C O R O N A R Y A R T E R Y D I
S E A S E
(Continuation)
What are the symptoms of Coronary Artery Disease?
"Angina" is a discomfort often experienced by patients with coronary artery disease. Despite the fact that the pain may not be severe, it is still important since it indicates that the heart muscle is not getting enough blood. The discomfort can be very different in different patients. It may involve the chest, arms, neck or back. It generally occurs with exertion, but may occur with rest. Very sharp and short pains lasting one or two seconds are generally not caused by heart problems. Patients who note the new onset of angina or a worsening of their usual pattern of angina (more frequent, more severe, not relieved with nitro as it had been formerly, or occurring with less activity than before), should contact their physician. Severe pains, prolonged pains, or pains associated with marked shortness of breath or heavy sweating should prompt an immediate call to a physician.

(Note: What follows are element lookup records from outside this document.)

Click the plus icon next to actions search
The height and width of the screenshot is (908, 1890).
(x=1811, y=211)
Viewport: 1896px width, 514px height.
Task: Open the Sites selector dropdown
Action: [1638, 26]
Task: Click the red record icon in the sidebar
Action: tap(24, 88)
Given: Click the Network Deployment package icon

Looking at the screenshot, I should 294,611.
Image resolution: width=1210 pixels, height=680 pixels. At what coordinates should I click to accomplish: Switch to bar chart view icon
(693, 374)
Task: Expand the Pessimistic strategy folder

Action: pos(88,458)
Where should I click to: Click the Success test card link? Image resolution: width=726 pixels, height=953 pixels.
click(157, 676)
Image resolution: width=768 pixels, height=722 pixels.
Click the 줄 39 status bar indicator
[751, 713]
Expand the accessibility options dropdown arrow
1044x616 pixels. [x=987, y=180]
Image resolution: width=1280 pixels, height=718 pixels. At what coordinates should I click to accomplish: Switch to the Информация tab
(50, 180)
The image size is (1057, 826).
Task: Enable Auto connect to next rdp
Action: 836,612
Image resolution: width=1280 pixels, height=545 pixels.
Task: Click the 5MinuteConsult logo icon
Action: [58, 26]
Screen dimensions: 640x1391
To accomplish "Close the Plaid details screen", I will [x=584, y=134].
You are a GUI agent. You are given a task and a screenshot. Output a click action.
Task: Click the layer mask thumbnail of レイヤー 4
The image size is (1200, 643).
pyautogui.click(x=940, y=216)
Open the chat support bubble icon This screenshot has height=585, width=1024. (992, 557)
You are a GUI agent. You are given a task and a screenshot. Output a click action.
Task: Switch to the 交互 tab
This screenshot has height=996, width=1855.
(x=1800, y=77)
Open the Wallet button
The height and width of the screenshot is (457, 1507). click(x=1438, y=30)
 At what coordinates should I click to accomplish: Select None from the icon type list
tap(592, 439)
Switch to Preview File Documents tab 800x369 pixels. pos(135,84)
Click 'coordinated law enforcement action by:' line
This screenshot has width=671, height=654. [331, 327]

Although pains in the chest, neck or arms may be an indicator of underlying heart disease, not all of the pains in these areas are necessarily from the heart. Pains that are caused from heart disease:
- Usually occur when one is exerting.
- Generally last from 1 - 20 minutes (pains lasting less than 5 seconds are generally not from heart disease, nor are pains which last continuously for days at a time)
- Are consistent, occurring in the same area time after time
- Are often not severe
- Are often eased by taking nitroglycerin
The most common pains which patients experience which are not from the heart:
- Are very short in duration (less than 5 seconds) and "sharp" in character
- Occur at different areas around the chest
- Are caused by movements or a deep breath (as opposed to exertion such as walking)
If you have questions regarding pains you are experiencing, it is best to get in contact with medical personnel so that it can be evaluated properly. Don't worry about "crying wolf"!
What can happen with Coronary Artery Disease?
With mild blockages, there is still room for adequate amounts of blood to flow to supply the needs of the heart muscle served by the particular artery. In moderate blockage, there may be lack of enough blood flow under situations of increased demand, such as exercise. In these cases, one may experience discomfort in association with the inadequate blood flow, and this is termed "angina". Permanent muscle damage does not occur with a bout of angina.
If an artery closes completely and suddenly and there is no flow to the heart muscle, that part of the muscle will die and eventually scar over. This is termed a "myocardial infarction". The common term for this is a "heart attack" when used correctly, although many lay persons use this term much more loosely.
Many people have no symptoms despite having a substantial amount of blockage. They can still be shown to have lack of blood supply with exercise tests, but simply don't perceive it as others do. This is termed "asymptomatic ischemia".
What is a heart attack?
A "heart attack" (or "myocardial infarction") occurs when the heart muscle suddenly loses most of its blood supply over a period of time (usually at least 20 minutes). This occurs most commonly due to the sudden closure of the artery which supplies that part of the muscle with blood. Generally, the vessel closes due to the presence of cholesterol plaque which ruptures or is eroded, leaving the contents open to the blood stream. The blood clots off the cholesterol, but this clot also totally blocks the flow of blood.
What is the prognosis?
The prognosis of coronary artery disease is highly variable, and depends on many factors. Chief among these are how well the heart muscle is functioning and how many vessels are involved with blockages. The long-term prognosis can be greatly influenced by the patient's behavior including smoking, control of blood pressure and cholesterol, follow-up with diet and exercise programs, etc.